■ Instructions for the task
Copy, from the data below, every line that has "elocare" in it.

---------- Data extracts ----------

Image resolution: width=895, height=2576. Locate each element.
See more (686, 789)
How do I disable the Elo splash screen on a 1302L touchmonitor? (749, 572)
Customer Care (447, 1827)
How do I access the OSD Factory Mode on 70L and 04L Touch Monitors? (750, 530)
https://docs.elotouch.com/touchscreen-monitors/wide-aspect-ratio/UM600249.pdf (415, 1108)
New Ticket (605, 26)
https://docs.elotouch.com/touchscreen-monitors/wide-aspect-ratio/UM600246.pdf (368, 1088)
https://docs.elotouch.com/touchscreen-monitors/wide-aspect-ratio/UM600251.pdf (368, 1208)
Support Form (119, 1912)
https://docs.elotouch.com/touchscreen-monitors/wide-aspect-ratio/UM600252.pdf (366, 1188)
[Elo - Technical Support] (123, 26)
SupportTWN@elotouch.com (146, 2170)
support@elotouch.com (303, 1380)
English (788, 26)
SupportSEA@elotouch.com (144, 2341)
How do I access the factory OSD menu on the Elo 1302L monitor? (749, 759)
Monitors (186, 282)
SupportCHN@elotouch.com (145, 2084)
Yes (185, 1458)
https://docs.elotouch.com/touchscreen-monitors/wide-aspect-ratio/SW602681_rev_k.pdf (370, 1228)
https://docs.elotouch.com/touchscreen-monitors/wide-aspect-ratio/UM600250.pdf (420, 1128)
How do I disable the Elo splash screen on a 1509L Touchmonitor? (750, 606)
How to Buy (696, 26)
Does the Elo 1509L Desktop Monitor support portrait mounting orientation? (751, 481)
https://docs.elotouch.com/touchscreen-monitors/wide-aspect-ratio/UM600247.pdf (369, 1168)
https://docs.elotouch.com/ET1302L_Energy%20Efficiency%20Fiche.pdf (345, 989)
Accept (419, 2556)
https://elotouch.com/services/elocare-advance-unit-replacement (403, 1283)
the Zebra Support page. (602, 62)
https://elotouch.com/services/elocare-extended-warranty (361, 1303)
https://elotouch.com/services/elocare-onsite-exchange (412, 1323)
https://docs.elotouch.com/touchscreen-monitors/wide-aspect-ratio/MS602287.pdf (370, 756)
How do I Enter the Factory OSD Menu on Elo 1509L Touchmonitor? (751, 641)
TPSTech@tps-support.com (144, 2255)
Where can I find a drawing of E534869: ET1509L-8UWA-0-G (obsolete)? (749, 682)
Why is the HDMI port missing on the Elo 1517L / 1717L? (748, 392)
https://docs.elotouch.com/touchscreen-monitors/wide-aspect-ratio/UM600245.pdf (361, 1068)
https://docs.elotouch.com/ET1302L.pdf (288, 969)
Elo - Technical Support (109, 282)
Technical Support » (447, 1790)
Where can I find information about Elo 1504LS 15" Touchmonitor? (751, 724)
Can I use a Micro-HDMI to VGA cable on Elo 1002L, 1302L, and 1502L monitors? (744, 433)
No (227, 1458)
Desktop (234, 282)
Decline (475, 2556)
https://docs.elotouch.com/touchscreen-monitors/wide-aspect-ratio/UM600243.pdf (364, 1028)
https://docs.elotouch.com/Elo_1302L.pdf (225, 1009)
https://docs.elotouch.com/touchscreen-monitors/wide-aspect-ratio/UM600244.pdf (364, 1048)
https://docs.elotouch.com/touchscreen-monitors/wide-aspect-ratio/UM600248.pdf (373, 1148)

----------

■ Exercise output
https://elotouch.com/services/elocare-advance-unit-replacement (403, 1283)
https://elotouch.com/services/elocare-extended-warranty (361, 1303)
https://elotouch.com/services/elocare-onsite-exchange (412, 1323)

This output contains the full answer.